Exercise details => Rewrite only the data running from the line that contains "Given: Select the spiky Smooth brush tool" through the end of the data, inclusive, with "shield marker icon" updated to "flag marker icon" and everything else left unchanged.

The records =>
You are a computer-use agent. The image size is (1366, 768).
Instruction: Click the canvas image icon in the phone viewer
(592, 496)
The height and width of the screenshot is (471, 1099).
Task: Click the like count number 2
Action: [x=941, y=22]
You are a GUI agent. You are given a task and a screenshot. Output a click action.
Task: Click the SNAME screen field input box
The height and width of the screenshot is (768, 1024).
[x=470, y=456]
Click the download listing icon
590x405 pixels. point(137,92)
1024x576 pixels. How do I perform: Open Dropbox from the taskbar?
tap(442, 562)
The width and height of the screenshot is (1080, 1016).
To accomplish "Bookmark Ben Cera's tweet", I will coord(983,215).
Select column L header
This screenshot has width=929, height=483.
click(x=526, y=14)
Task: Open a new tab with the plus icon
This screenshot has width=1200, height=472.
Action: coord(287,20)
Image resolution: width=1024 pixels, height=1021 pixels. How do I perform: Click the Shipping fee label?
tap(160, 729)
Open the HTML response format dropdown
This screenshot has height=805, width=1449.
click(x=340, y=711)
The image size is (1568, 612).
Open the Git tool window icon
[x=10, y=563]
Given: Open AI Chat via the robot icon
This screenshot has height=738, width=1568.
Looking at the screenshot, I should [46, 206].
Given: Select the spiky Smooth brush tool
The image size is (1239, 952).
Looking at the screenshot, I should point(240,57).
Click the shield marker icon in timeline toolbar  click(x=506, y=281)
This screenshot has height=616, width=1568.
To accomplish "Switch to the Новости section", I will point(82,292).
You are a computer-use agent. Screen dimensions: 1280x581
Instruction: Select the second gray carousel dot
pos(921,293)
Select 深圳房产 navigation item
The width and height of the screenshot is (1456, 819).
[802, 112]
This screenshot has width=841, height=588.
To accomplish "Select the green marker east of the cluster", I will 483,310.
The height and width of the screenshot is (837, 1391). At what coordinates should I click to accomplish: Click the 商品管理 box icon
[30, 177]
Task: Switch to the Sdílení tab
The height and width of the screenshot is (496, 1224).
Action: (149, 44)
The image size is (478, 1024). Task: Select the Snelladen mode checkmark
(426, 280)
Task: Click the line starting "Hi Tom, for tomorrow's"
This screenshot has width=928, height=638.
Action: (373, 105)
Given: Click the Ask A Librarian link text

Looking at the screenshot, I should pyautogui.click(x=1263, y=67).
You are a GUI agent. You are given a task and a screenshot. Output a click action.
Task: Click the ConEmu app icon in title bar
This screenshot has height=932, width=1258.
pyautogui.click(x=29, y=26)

Solution for this task =>
Given: Select the spiky Smooth brush tool
The image size is (1239, 952).
Looking at the screenshot, I should point(240,57).
Click the flag marker icon in timeline toolbar  click(x=506, y=281)
This screenshot has height=616, width=1568.
To accomplish "Switch to the Новости section", I will point(82,292).
You are a computer-use agent. Screen dimensions: 1280x581
Instruction: Select the second gray carousel dot
pos(921,293)
Select 深圳房产 navigation item
The width and height of the screenshot is (1456, 819).
[802, 112]
This screenshot has width=841, height=588.
To accomplish "Select the green marker east of the cluster", I will 483,310.
The height and width of the screenshot is (837, 1391). At what coordinates should I click to accomplish: Click the 商品管理 box icon
[30, 177]
Task: Switch to the Sdílení tab
The height and width of the screenshot is (496, 1224).
Action: (149, 44)
The image size is (478, 1024). Task: Select the Snelladen mode checkmark
(426, 280)
Task: Click the line starting "Hi Tom, for tomorrow's"
This screenshot has width=928, height=638.
Action: (373, 105)
Given: Click the Ask A Librarian link text

Looking at the screenshot, I should pyautogui.click(x=1263, y=67).
You are a GUI agent. You are given a task and a screenshot. Output a click action.
Task: Click the ConEmu app icon in title bar
This screenshot has height=932, width=1258.
pyautogui.click(x=29, y=26)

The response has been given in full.